La journée passe sur la décision de rester. Je m'endors, l'avion décolle de Satolas à 8 h du matin, je me réveille en sueur à 5 heures, parce que mon unique valise n'est pas prête. Et puis l'heure passe et c'est trop tard, les dés sont jetés. Le samedi matin, le lendemain de mon retour, je suis attendue au lycée pour les examen de rattrapage, nul ne sait que je ne reviendrai plus. Même pas mes parents. J'essaye de joindre les amis qui ont le téléphone, (c'est un luxe la bas) pour qu'ils préviennent mes parents.

Moi, je reste sereine, de toute façon, je ne peux plus revenir en arrière. C'est la course qui commence, Préfecture, demande d'asile, interrogatoire, police, gendarmerie, DST. Je me fais même outrageusement draguer par le mec qui m'interroge à la DST. Un vrai parcours de combattant. En même temps, il faut que je fasse quelque chose côté boulot : donc ANPE, ASSEDIC. Je trouve un stage à la Fac Catholique de Lyon, je tombe sur un gars sensationnel à l'ANPE qui croit en moi et qui se défonce pour moi. Il m'aide beaucoup, c'est grâce à lui si je suis acceptée au stage. C'est vrai que j'ai tous les atouts de mon côté, je suis intelligente, diplômée, débrouillarde. J'apprends un métier, le mien, prof de français, est désuet ici. C'est vrai, je pourrai continuer les études et avoir un diplôme français, pour ça, il faudrait que je reste à demeure chez ma sœur et des fois le torchon brûle.
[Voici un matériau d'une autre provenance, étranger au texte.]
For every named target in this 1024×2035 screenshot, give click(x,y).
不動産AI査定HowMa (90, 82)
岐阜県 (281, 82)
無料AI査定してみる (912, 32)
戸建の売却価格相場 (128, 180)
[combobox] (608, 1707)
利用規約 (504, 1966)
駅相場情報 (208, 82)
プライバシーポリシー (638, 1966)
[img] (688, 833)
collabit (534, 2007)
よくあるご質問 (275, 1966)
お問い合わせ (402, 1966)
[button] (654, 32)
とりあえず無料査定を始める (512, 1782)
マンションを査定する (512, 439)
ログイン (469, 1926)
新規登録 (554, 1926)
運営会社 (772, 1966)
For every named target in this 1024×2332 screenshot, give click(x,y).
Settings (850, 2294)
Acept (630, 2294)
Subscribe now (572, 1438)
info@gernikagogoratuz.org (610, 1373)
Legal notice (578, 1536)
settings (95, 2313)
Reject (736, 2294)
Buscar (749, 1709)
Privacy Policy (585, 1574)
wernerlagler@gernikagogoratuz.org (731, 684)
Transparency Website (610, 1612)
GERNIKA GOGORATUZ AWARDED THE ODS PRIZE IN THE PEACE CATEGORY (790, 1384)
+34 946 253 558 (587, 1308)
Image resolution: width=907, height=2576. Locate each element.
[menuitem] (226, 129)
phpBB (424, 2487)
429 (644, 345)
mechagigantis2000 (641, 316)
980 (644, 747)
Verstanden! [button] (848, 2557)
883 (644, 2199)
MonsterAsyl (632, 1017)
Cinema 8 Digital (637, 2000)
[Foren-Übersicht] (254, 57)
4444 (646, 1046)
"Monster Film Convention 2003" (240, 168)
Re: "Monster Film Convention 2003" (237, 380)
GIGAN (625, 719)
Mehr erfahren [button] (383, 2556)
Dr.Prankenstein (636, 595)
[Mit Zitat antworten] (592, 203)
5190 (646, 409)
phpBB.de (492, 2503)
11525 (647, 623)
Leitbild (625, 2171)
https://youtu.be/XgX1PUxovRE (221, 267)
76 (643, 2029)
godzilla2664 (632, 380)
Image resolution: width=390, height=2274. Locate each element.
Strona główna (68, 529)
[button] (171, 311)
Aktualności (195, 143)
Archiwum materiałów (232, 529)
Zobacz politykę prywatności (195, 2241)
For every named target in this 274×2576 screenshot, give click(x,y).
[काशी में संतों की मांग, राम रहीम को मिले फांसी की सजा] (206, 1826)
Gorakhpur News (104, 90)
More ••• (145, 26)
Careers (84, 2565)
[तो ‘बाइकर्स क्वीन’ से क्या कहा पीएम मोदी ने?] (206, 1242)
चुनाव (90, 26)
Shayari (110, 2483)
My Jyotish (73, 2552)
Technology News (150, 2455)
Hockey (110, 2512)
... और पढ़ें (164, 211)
La Pologne me manque terriblement, je cherche des contacts. Le type de la DST, celui qui me fait des propositions malhonnêtes, me refile les coordonnées d'une association franco-polonaise, très active sur Lyon. Paraît-il, ils ont même un groupe folklorique et ils cherchent des volontaires. J'en suis une, on ne peut pas être plus motivé que moi, je me sens tellement seule. Je téléphone, l'enthousiasme tombe quand j'annonce la couleur, réfugiée politique… "bon, voyez-vous, nous travaillons avec le Consulat, nous verrons si c'est possible " et dire que le décembre n'est pas encore là. Le rideau tombe, c'est le même, celui de fer. Je sais, qu'ils ne m'appelleront pas, plus… Je suis seule et je le resterai. Pour l'instant. Mais c'est très dur, j'en pleure tout le temps, même si je réussis à faire bonne mine.

Le temps passe.

Je commence à me faire des amis : cinéma, boutique, spectacles, etc., ça commence à bouger. Annie, mon amie toute nouvelle, m'invite pour passer la journée chez elle. C'est dimanche, nous sommes le 13 décembre 1981. Nous rigolons, nous jouons, écoutons de la musique, tout le monde est merveilleux là bas. Bellemare fait un marathon radiophonique pour aider la Pologne, j'adore Bellemare.

Le soir, je rentre chez moi, heureuse, j'ai passé une merveilleuse journée. Et je m'en souviendrai toute ma vie. Je rentre et ma sœur m'accueille à la porte, blafarde :

" Tu n'es pas au courant, l'état de guerre vient d'être déclaré en Pologne ".

Et puis, c'est RIDEAU, celui de fer.